Gib aus dem folgenden Sitzungsprotokoll den Abschnitt wörtlich wieder, der mit den Worten „Danke schön, Herr“ beginnt und nach „Sie diese Chance!“ endet.
------ VORGEGEBENER TEXT ------
Protocol of the Session on November 14, 2012

Danke schön, Herr Kollege Piazolo. Als Nächster hat Frau Kollegin Margarete Bause von BÜNDNIS 90/DIE GRÜNEN, das Wort. Bitte schön, Frau Kollegin.

Herr Präsident, Kolleginnen und Kollegen! Kolleginnen und Kollegen von der FDP und der CSU, wir geben Ihnen heute mit diesem gemeinsamen Oppositions-Dringlichkeitsantrag die Gelegenheit, das zu tun, was die übergroße Mehrheit dieses Hauses erklärtermaßen will, nämlich die schnellstmögliche Abschaffung der Studiengebühren. Also, nutzen Sie diese Chance!

(Beifall bei den GRÜNEN, der SPD und den FREIEN WÄHLERN - Dietrich Freiherr von Gumppenberg (FDP): Populismus! - Heiterkeit − Unruhe − Glocke des Präsidenten)

- Herr Gumppenberg, zur FDP komme ich gleich noch.

Zur Abschaffung der Studiengebühren: Die Opposition wollte die Studiengebühren noch nie. Seit ihrer Einführung, seit fünf Jahren stehen wir vor den Universitäten, stehen wir auf der Straße, stellen wir unzählige Anträge hier im Parlament, damit diese sozial ungerechte Maßnahme so schnell wie möglich wieder abgeschafft wird.

(Beifall bei den GRÜNEN und des Abgeordneten Markus Rinderspacher (SPD))
------ GESAMMELTE DATEN ------
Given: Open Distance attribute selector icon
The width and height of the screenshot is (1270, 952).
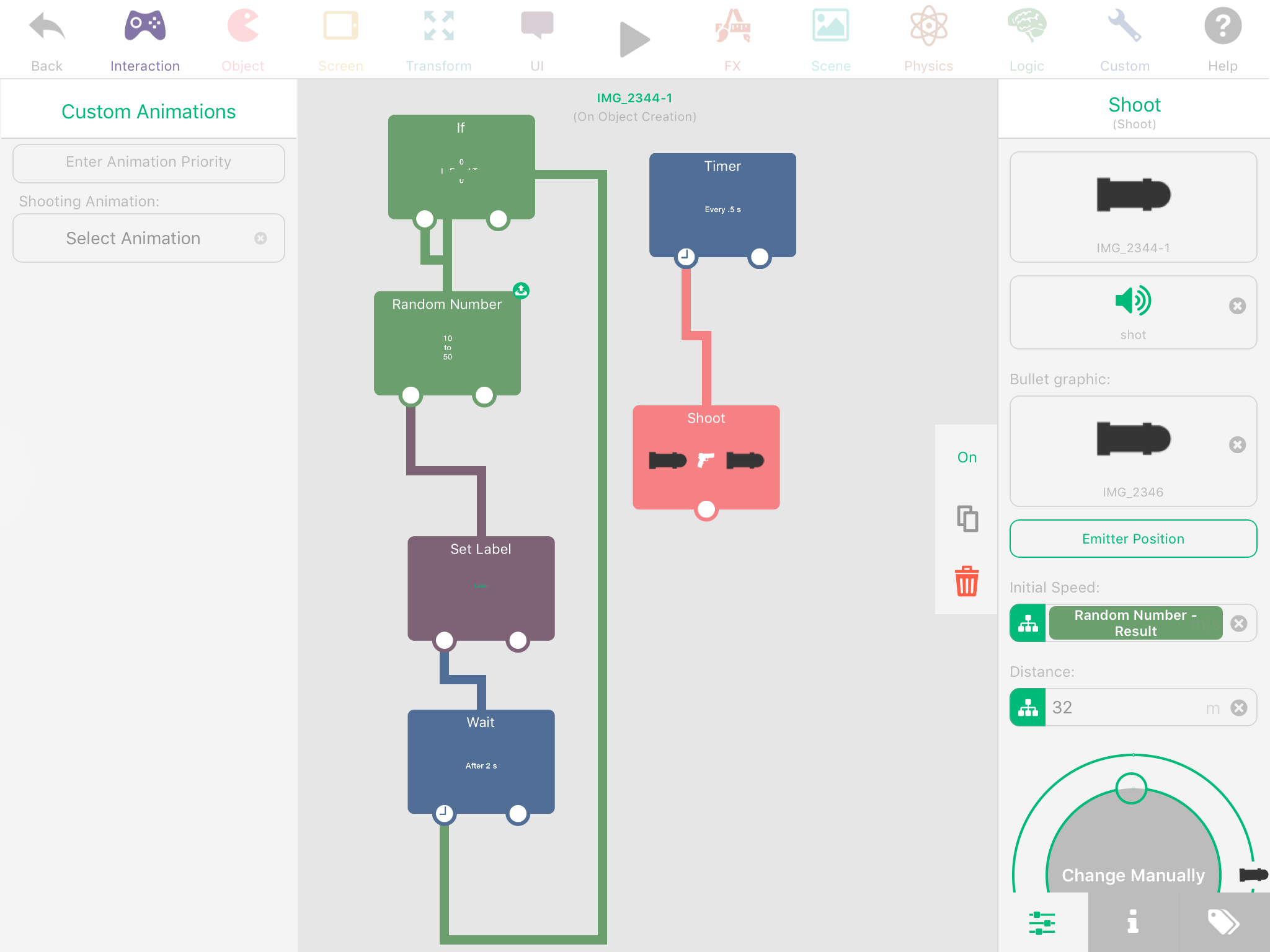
------
ERGEBNIS:
Danke schön, Herr Kollege Piazolo. Als Nächster hat Frau Kollegin Margarete Bause von BÜNDNIS 90/DIE GRÜNEN, das Wort. Bitte schön, Frau Kollegin.

Herr Präsident, Kolleginnen und Kollegen! Kolleginnen und Kollegen von der FDP und der CSU, wir geben Ihnen heute mit diesem gemeinsamen Oppositions-Dringlichkeitsantrag die Gelegenheit, das zu tun, was die übergroße Mehrheit dieses Hauses erklärtermaßen will, nämlich die schnellstmögliche Abschaffung der Studiengebühren. Also, nutzen Sie diese Chance!